Modified-ESD Plus APC and Suturing for Treatment of Weight Regain After Gastric Bypass
Mechanisms for weight regain after gastric bypass are not fully understood and the process is likely multifactorial. The initial step in the management of weight regain is a comprehensive evaluation of contributing factors. While lifestyle modification is fundamental, it has limited efficacy which can be enhanced by medications and/or endoscopic revision. Anatomic changes such as larger pouch size and dilation of the gastrojejunal anastomosis (GJA) may contribute to increased postoperative weight gain. Endoluminal revisions offer an effective and less invasive management strategy for this population.

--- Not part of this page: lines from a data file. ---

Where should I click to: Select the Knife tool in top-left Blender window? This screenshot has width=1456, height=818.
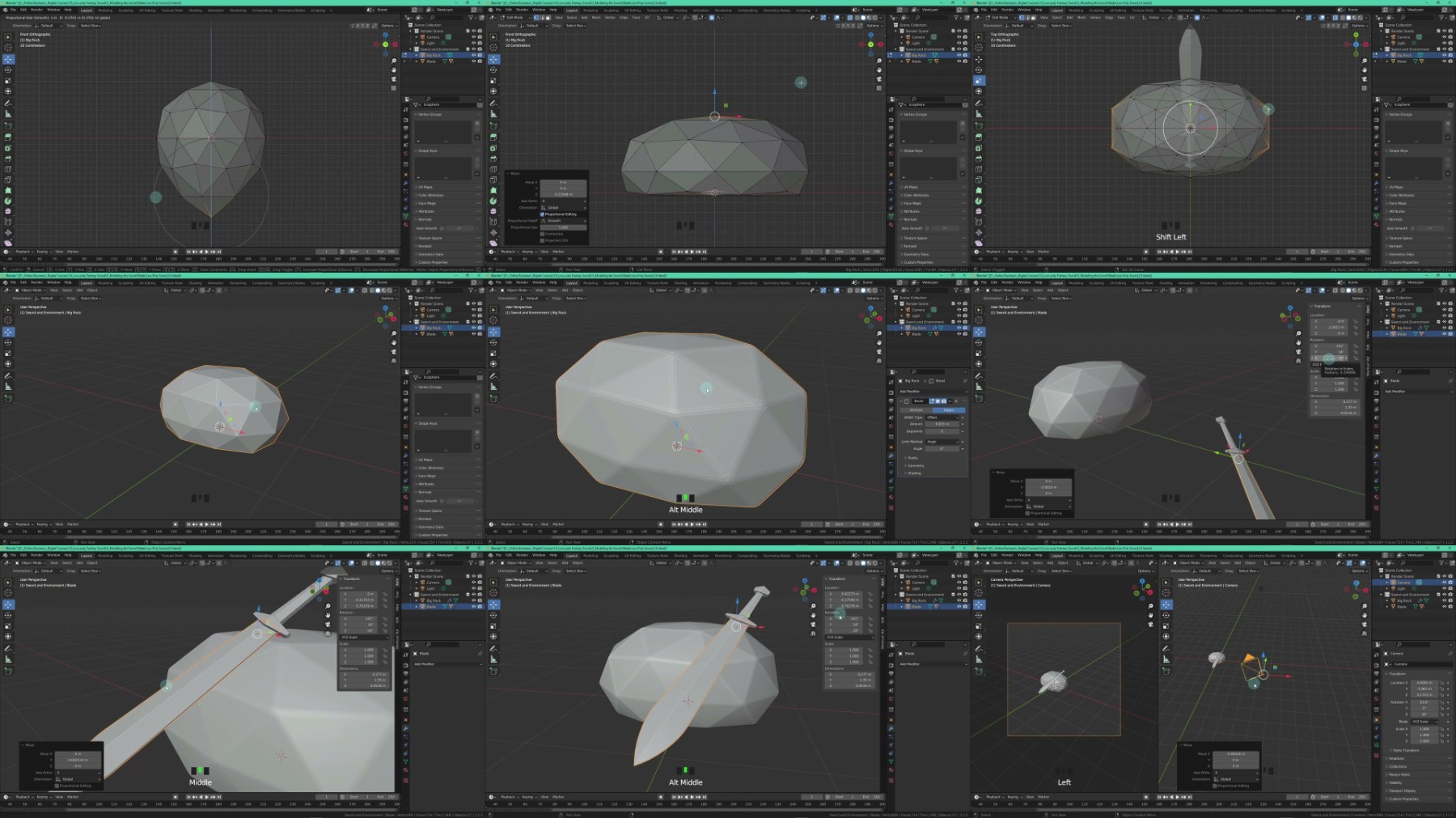(x=8, y=180)
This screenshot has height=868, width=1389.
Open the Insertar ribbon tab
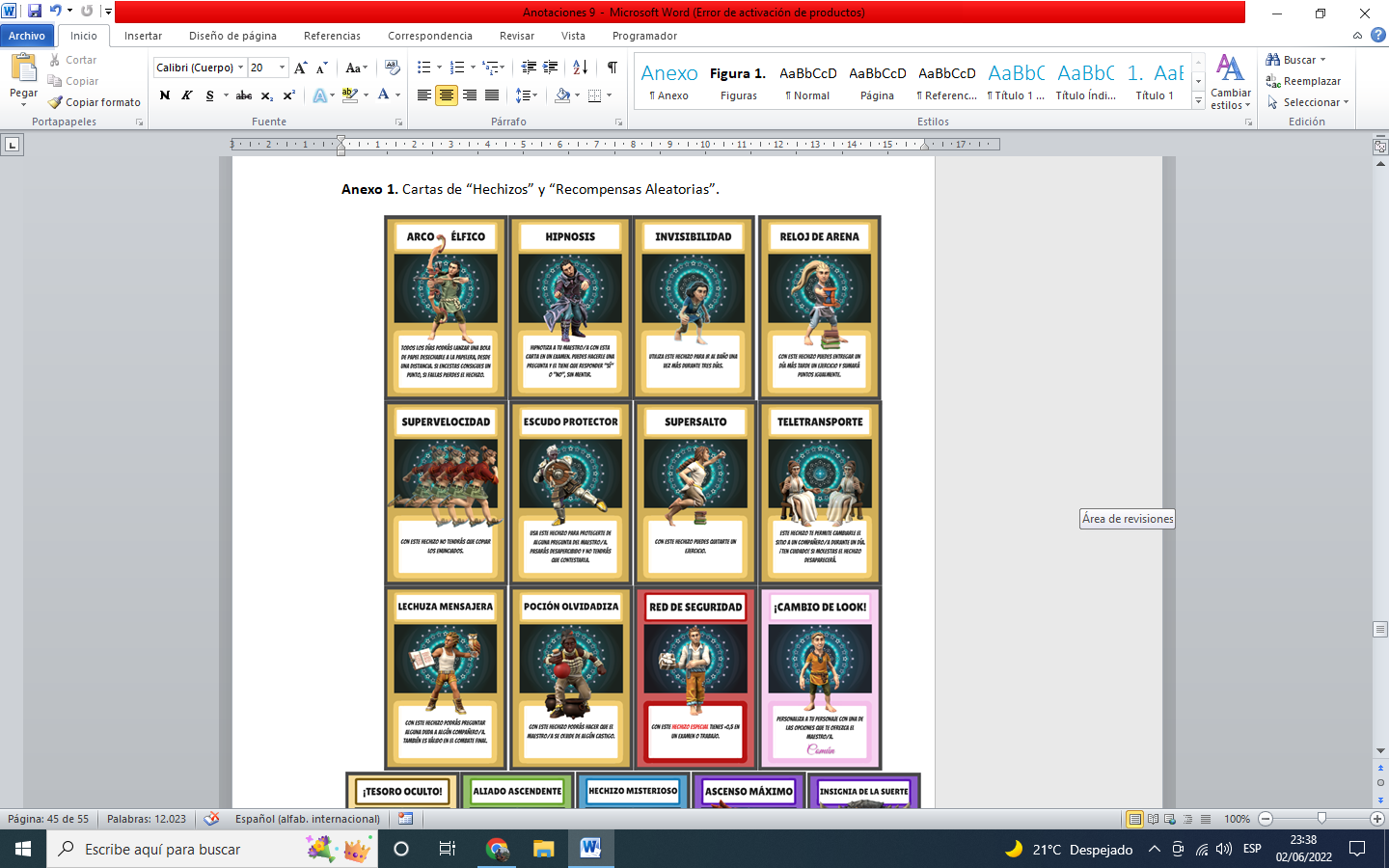143,36
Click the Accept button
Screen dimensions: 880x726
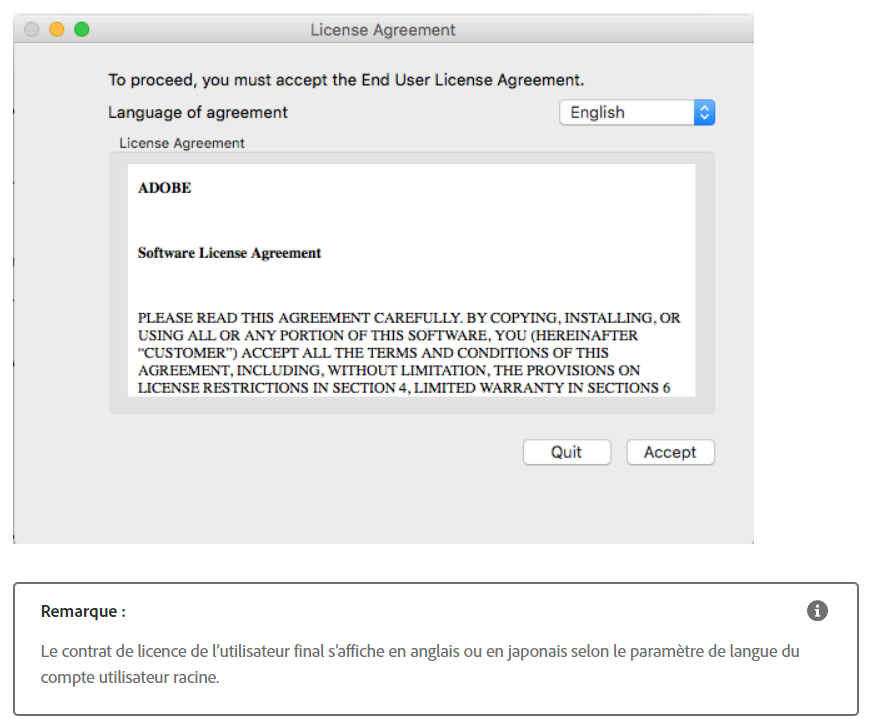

A 55-year-old female with history of RYGB in 2006 presented with weight regain. She was referred to our unit for endoscopic evaluation.
During endoscopy, a large GJA (25 mm in diameter) was diagnosed. A novel trans-oral outlet reduction (TORe) was then performed. A modified ESD was first performed on the GJA, followed by argon plasma coagulation of the margins of the ESD. Then a purse-string TORe with suturing was performed, using a 10 mm balloon to size the GJA. On 6-month follow-up, patient lost 20 lb. and 12.26 %TBWL and EGD showed a 10 mm diameter GJA. On 1-year follow-up, patient weight loss was 14 lb. and 8.58 %TBWL. The follow-up endoscopy showed a 12 mm diameter GJA.
Endoluminal therapies are safe, reproducible, and effective in the treatment of weight regain and should be utilized as a first-line approach to manage this condition. This novel-combined approach is feasible and may be more effective in the treatment of weight regain.
KeywordsObesity Bariatric surgery Endoscopy TORe Recidivism
Compliance with Ethical Standards
Conflict of Interest
Authors 1 and 2 have no conflict of interest. Author 3 reports fees as a consultant for Boston Scientific, USGI Medical, Olympus, and Apollo Endosurgery.
Institutional Review Board of the Hospital approved the study. A consent was signed by the patient before the procedure.